The advent of globalization has brought significant changes in the market trends in the automobile industry. As the automobile industry is currently suffering from slumps due to the rising prices, taxes, competition and the oil price hikes, it is important to define what the car manufacturers are doing to alleviate the effects of these various changes. One important aspect that the automobile manufacturers are doing is to follow Japanese models of buyer-supplier relations that have been proven to sustain the hindrances that are involved in venturing the global market.

Upon realizing this, US car manufacturers are incorporating these models and are now slowly gaining pace in the global market. In addition, the issue of car prices has also affected some car manufacturers as they joined the tough competition in the global market. The factors that affect these car prices should also be given emphasis as these involve the bigger picture of sustaining their business in the long run. Thus, globalization had pushed the automobile industry to improve on these aspects.

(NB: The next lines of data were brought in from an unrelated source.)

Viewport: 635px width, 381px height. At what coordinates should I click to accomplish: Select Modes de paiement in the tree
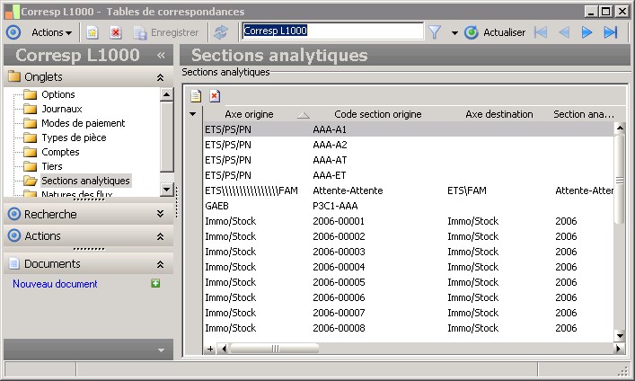pos(84,123)
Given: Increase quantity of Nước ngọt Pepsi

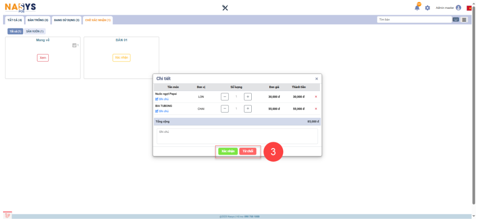Looking at the screenshot, I should coord(248,97).
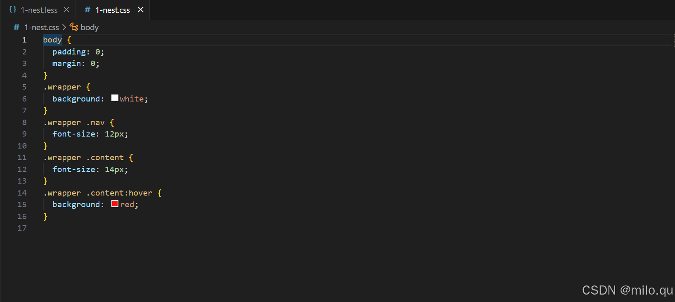Click line number 14 in the gutter
Viewport: 675px width, 302px height.
[x=22, y=193]
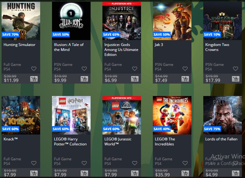Add Kingdom Two Crowns to cart
The height and width of the screenshot is (178, 245).
(236, 79)
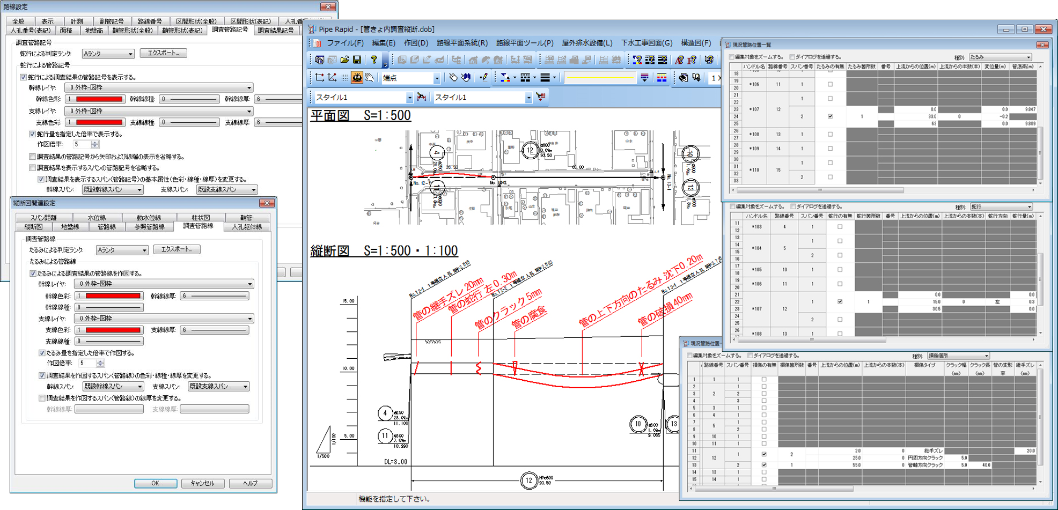
Task: Click the pencil point edit icon
Action: [x=483, y=78]
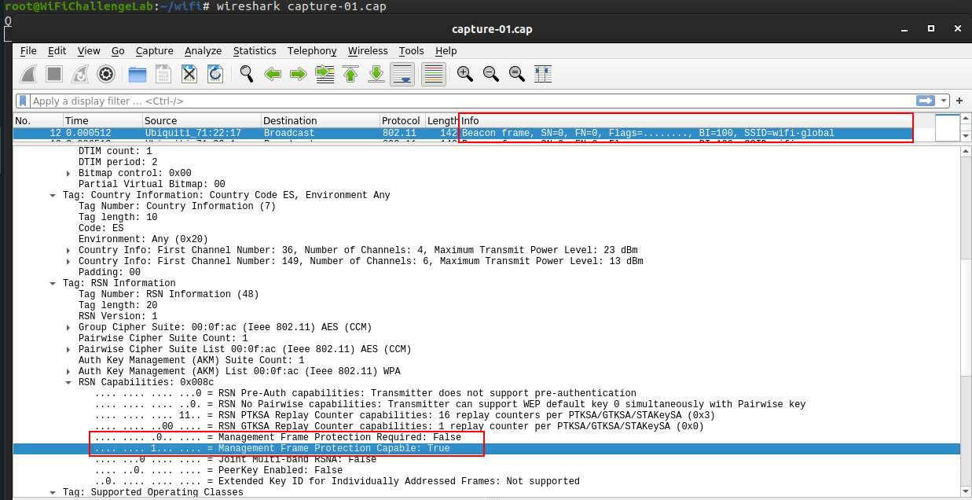Image resolution: width=972 pixels, height=500 pixels.
Task: Collapse the RSN Capabilities field
Action: click(x=68, y=382)
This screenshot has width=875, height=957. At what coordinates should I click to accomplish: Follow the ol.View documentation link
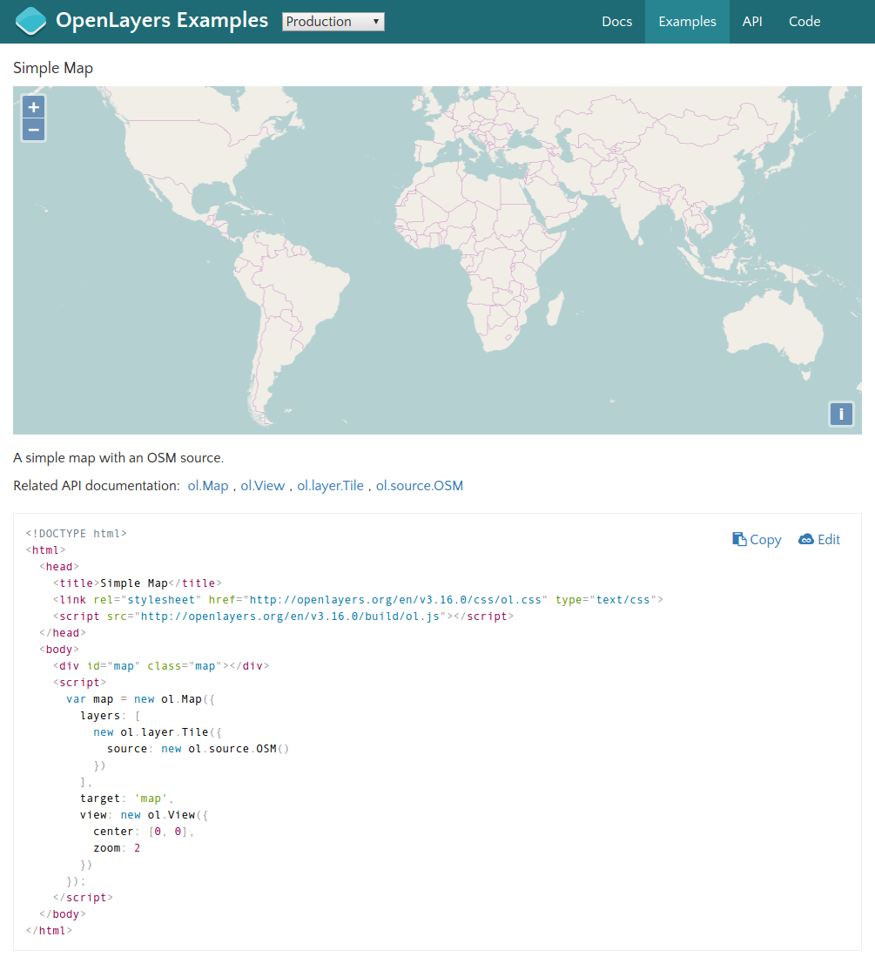point(262,486)
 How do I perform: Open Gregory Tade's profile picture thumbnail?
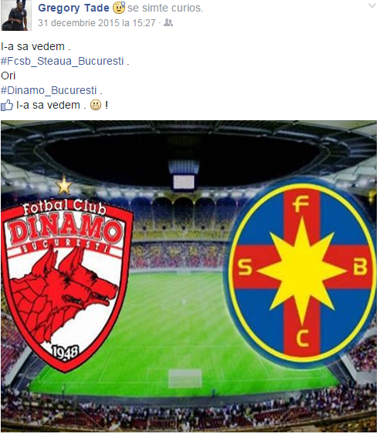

With improved buyer-supplier relations and competitive car prices, the automobile companies should continue to strive in enhancing future research on these two aspects to develop the competitive advantage they need in the global market. Factors Affecting Economics of the Globalizing Automobile Industry With the current market trends around the world, the automobile industry has suffered slumps due to the rising prices, taxes, competition and most of all, the recent skyrocketing oil price hikes.
As the modern global automotive industry traverses the paths of principal manufacturers, Ford, General Motors, Honda, Volkswagen, Toyota and Daimler-Chrysler, which all operate in a global competitive marketplace, it is seen that there’s still much hope to alleviate economic conditions that affect them. It is suggested that the globalization of the automotive industry, has greatly accelerated during the last half of the 1990’s due to the construction of important overseas facilities and establishment of mergers between giant multinational automakers (Hiroaka, 2001).
And, there’s no reason that they could repeat that achievement. Globalization and the current mergers in the automobile industry has been correlated with today’s controversies over high petrol prices and fuel-guzzling SUVs in the huge American market. According to The Economist (September 8, 2005), this picture of the automobile industry only offers a partial detail of what future holds for industry as a whole:
It may well be fully mature in markets such as North America, Europe and Japan, where over-capacity continues to sap profitability. But globally the industry is set for huge expansion with the motorisation of China and India. Within a few years China will replace Japan as the second-largest national market after America. Some experts predict that over the next 20 years more cars will be made than in the entire 110-year history of the industry.
In the same report, Garel Rhys, director of the Centre for Automotive Industry Research at Cardiff University in Britain, enlightened that this growth will create the need for 180 new factories, each producing 300,000 cars (and light trucks) a year—in effect, almost doubling the production capacity of the global industry to over 110m units annually. Thus, today’s car plants will need to be “renewed, retooled, refurbished and replaced to remain competitive. There is nowhere for the inefficient to hide. ”
According to Takayasu and Mori (2002), the automobile manufacturing is an industry in which it is difficult to achieve optimized procurement, production and sales on a global scale. However, major assemblers began to form strategic partnerships based on capital relationships in the period from 1998 to 1999, and since then there has been an accelerating trend toward the creation of structures that allow manufacturers to supply a diverse range of vehicles tailored to consumer needs in markets throughout the world.